A CPMC Celulose Riograndense retomou o plano de investimentos que pode injetar até US$ 2,5 bilhões no estado, gerando 2,5 mil empregos na planta da empresa em Guaíba, em alguns anos.

O anúncio, feito três anos após a companhia suspender o aumento de capacidade de produção no estado, pode beneficiar a TI gaúcha.

Isto porque, conforme declarou em entrevista ao Baguete no fim do ano passado o gerente de TI da empresa, Carlos Cesar Almeida, a CMPC prefere ter autonomia e trabalhar com fornecedores próximos nas questões de tecnologia.

A nova unidade que a CPMC anunciou estar em vias de tirar do papel em Guaíba terá capacidade para produção de 1,3 milhão de toneladas de celulose.

De acordo com o residente da empresa, Walter Lídio Nunes, o projeto ainda está em elaboração e terá de passar pela aprovação de acionistas no começo de 2012, mas a área da unidade atual da companhia na Grande Porto Alegre já vem sendo preparada para a ampliação.

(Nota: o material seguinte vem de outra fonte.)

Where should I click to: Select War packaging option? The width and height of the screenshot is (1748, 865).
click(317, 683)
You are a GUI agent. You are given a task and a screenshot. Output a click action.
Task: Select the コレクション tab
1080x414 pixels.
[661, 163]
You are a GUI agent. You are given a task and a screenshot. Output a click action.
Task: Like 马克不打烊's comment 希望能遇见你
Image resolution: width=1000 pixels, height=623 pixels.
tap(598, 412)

“Já estamos preparando com obras viárias, o que prova que há intenção séria no projeto”, afirmou ele à Zero Hora.

O projeto inicial de instalação de uma nova planta foi apresentado ainda em 2008, pela Aracruz – que foi comprada pela CMPC em 2009.

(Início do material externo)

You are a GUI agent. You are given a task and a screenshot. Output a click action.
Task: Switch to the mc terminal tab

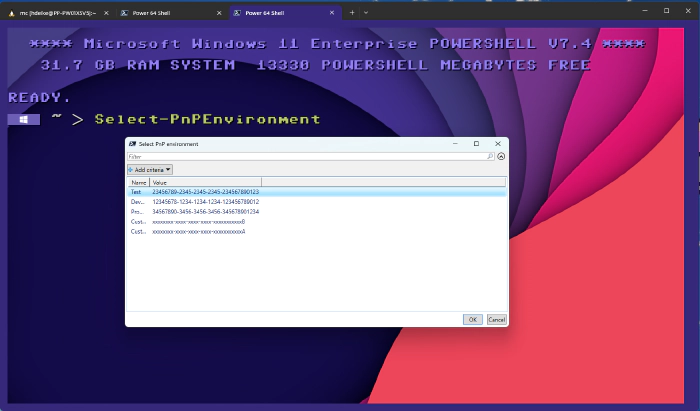tap(55, 12)
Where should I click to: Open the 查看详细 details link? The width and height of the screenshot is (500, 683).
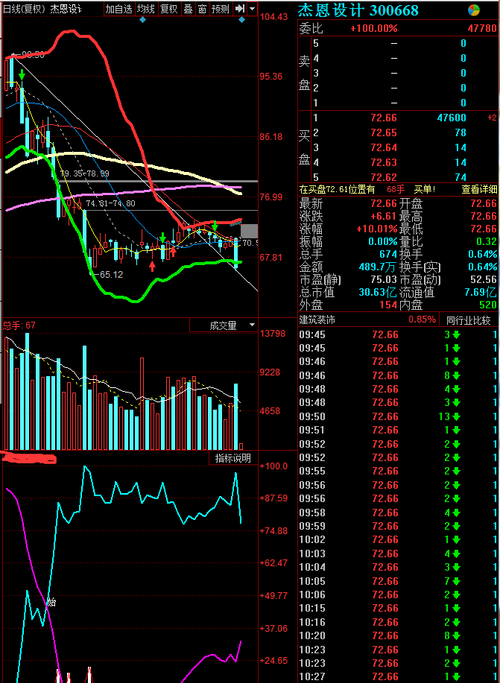click(479, 189)
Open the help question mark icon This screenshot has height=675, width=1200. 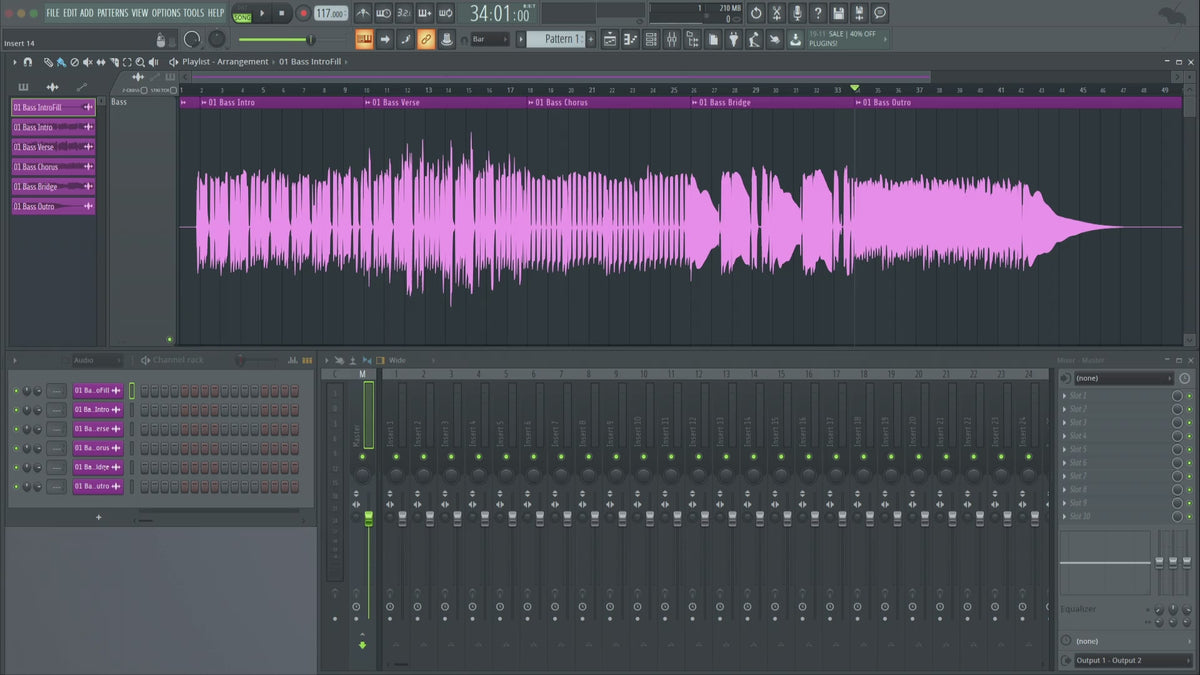[818, 14]
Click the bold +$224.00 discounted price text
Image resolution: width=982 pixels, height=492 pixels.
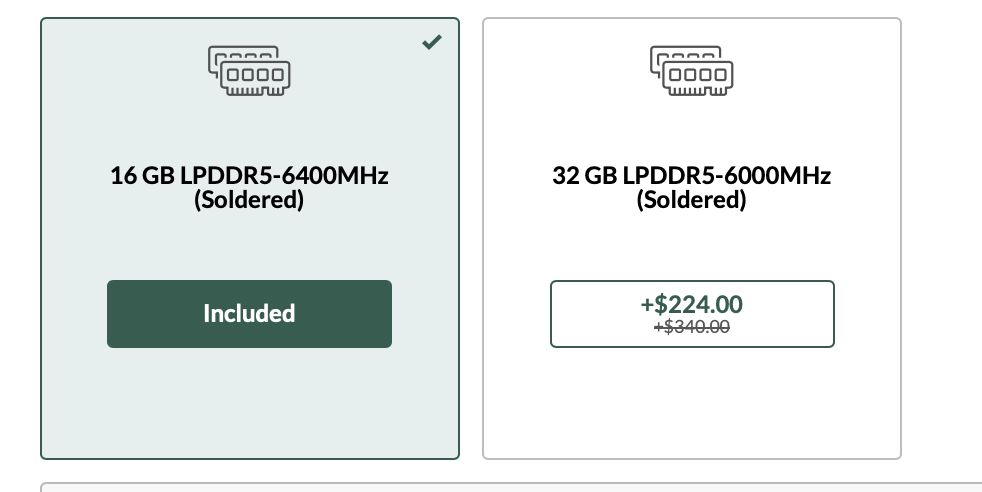click(x=691, y=303)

Revisado, o projeto original prevê o início da produção para agosto de 2014 e, para garantir o cumprimento do cronograma, Lídio Nunes afirma que já estão em planejamento contratações de operários para o canteiro de obras, que pode chegar a 7,5 mil pessoas no auge da construção.

De acordo com o presidente, da produção de celulose obtida no estado, dois milhões de toneladas são destinados à exportação, o que afeta a expansão da companhia no quesito “incentivo fiscal”.

Explica-se: a venda para o exterior não gera ICMS, que é o principal instrumento para concessão de incentivos estaduais.

Assim, a obra não vai receber benefícios fiscais diretos, mas Nunes garante que já está em negociação com a Secretaria de Desenvolvimento e Promoção do Investimento apoio no asfaltamento de um trecho de estrada que encurtaria em nove quilômetros o percurso para chegada de madeira à unidade.

A CMPC Celulose Riograndense pertence ao grupo chileno CMPC. No Brasil, também controla a Melhoramentos Papéis.

TI local em alta
Quando da entrevista ao Baguete, o gerente de TI da CMPC, Carlos Cesar Almeida, ressaltou a competência dos fornecedores da TI gaúcha como “de alto nível”.

O mercado local vem suprindo as demandas da companhia, que usa soluções como, por exemplo, o Qualitor, da porto-alegrense Constat, na área de service desk.

Alguns dos antigos fornecedores da Aracruz foram mantidos pela Celulose Rio Grandense, como é o caso da capixaba Nexa.

No entanto, segundo Almeida, a CMPC já pediu que a companhia abra uma operação local em Porto Alegre.

A matéria na íntegra pode ser conferida pelo link abaixo.

O negócio
A venda da unidade Guaíba da Aracruz para a CMPC, anunciada em outubro do ano passado, foi um negócio de US$ 1,43 bilhão.